-- PASSAGE SHOWN follows --
Interview
by Agent K
from Lumpen (#83, Summer 2001)

 
 

Agent K stopped by DSLR's temporary headquarters to get a better perspective on their work, ideology and collective response to the privatization of our lives amongst many other issues...

LUMPEN: So how did you all start? Where are you all coming from?

JOSH: We both come at it from parallel but different ways that have a lot of similarities, but also interesting differences. My interests, like Nato, lie with trying to create a radical community trying to figure out what makes sense, and how to generate effective political art in an urban area in the United States in the twenty first century-and then also just a personal interest in street art-in finding ways that, for me, are about the form following the content Or being in parallel. The thing that has also attracted me into varying forms of street art, like graffiti, is that it's an inherently illegal act that carries as much message as anything that the particular work has to say. And in a city like Chicago, where it's illegal to purchase spray paint and having spray paint in your car is immediate grounds for impoundment, it makes an important and valuable statement in and of itself. That's sort of where I was coming from.

NATO: Right. And it was probably September 2000 when we talked about doing a campaign that would unite a lot of practices that don't necessarily fit under the rubric of ART, so to say, things like guerrilla radio, pirate radio, guerrilla gardening-things that are my fit. There are people who practice alternative living who are very much engaged politically just by nature of what they do. So we're interested in trying to create some kind of campaign that encompasses a lot of different strategies that aren't always considered "political art" In a strictly defined context. So the idea of the Department of Space and Land Reclamation kind of covered the bases of a lot of different groups operating in a lot of ways that we thought were really exciting and really interesting from graffiti, to pirate radio, to things like Critical Mass to things like-just also in terms of the art strictly defined-public intervention projects. Up in New York people like Rev Billy, groups like Repo History, and in Chicago, groups like Temporary Services are doing interesting work. These are people who are actually interested in engaging the audience directly and then trying to combine them in a more radical context, people who are not interested in the gallery mode at all. And Josh and I both kind of come out of a political art background but we also have a lot of art love and hate. We tried to come across that in our practice.

LUMPEN: Did you know each other before and were you practicing private art before, or was it always public art as individuals?

NATO: Well actually, I don't make art I actually, I have been doing, well, I do whatever. Well I don't make objects and not that I should say this demeaningly, but I'm not very crafty. I've been doing shows for a while. I had a space in Oakland. And when I came to Chicago I was very interested in creating the kinds of spaces, a social catalyst where you create some kind of rule structure and design where people from all walks of life come together and get really amped, and then explode into the world.

LUMPEN: What kind of shows did you do in Oakland?
-- PASSAGE SHOWN concluded --
• _TASK OBJECTIVE_:
State whether each statement agrees with the Lumpen interview, answering yes or no and quoting the deciding words: (a) In Chicago, having spray paint in one's car is grounds for impoundment. (b) Nato makes objects. (c) Nato had a space in Oakland. Rely solely on the Lumpen interview for what follows.
-- EXERCISE DATA follows --
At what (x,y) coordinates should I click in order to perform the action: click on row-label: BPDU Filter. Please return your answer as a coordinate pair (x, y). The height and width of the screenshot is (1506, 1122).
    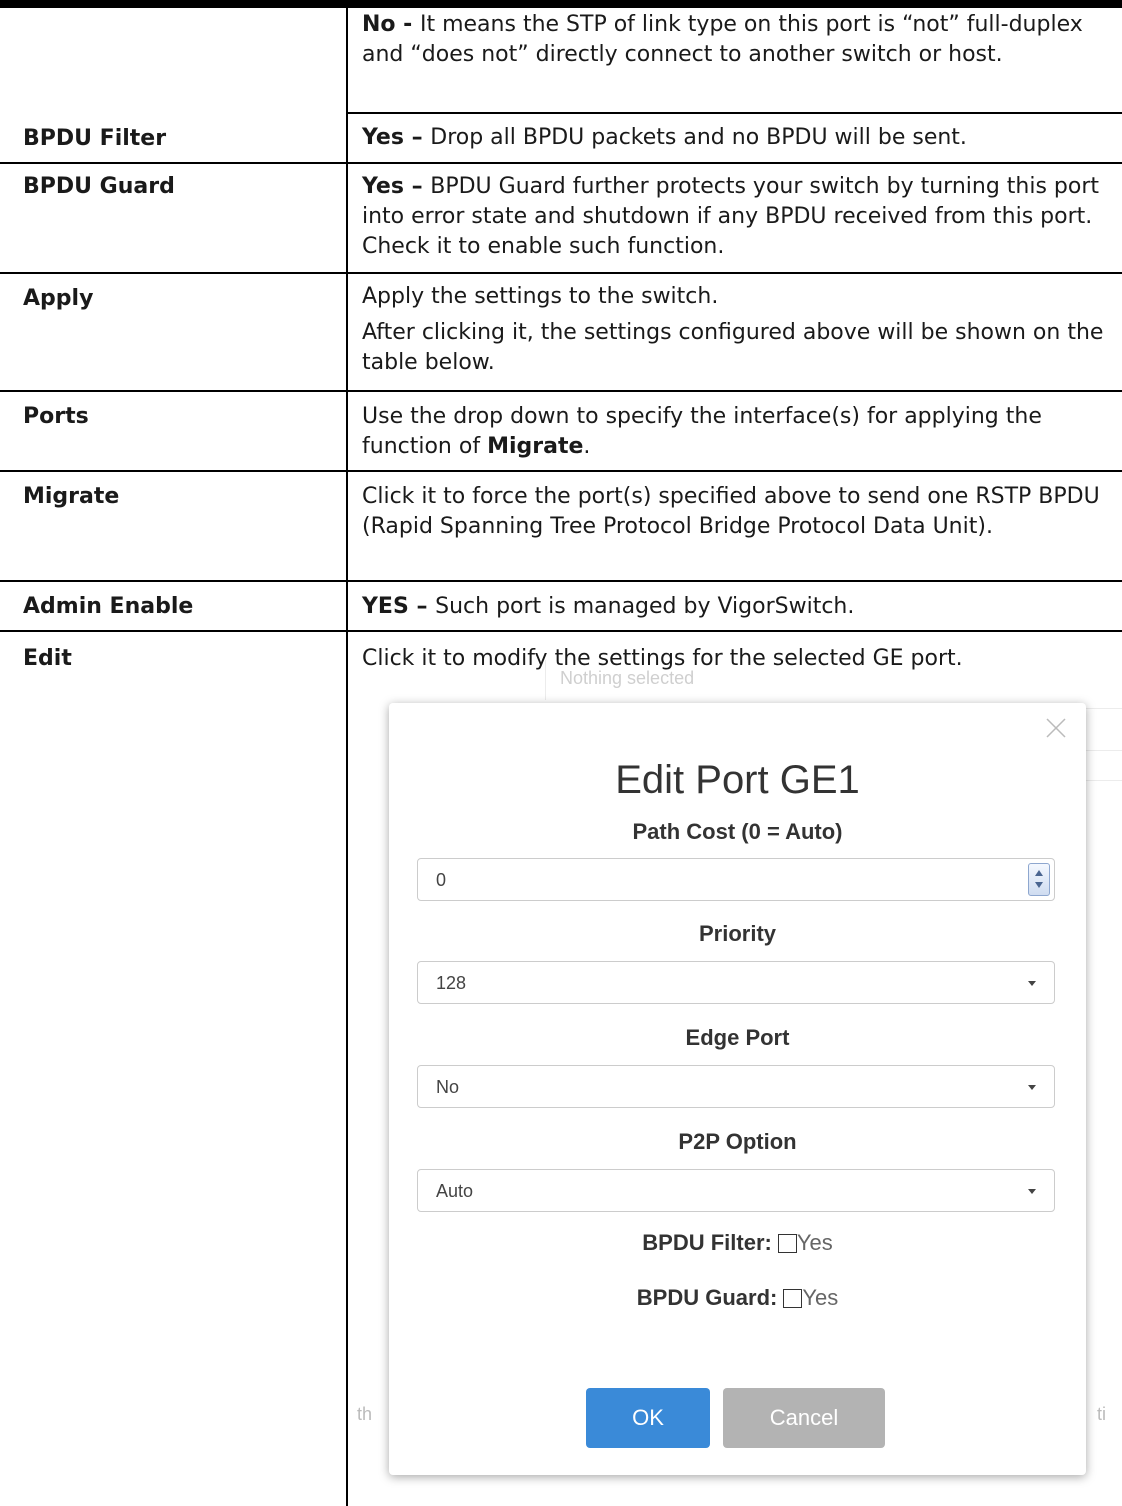
    Looking at the image, I should click on (95, 138).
-- EXERCISE DATA concluded --
• _TASK SOLUTION_:
(a) Yes: "having spray paint in your car is immediate grounds for impoundment"
(b) No: "I don't make objects"
(c) Yes: "I had a space in Oakland."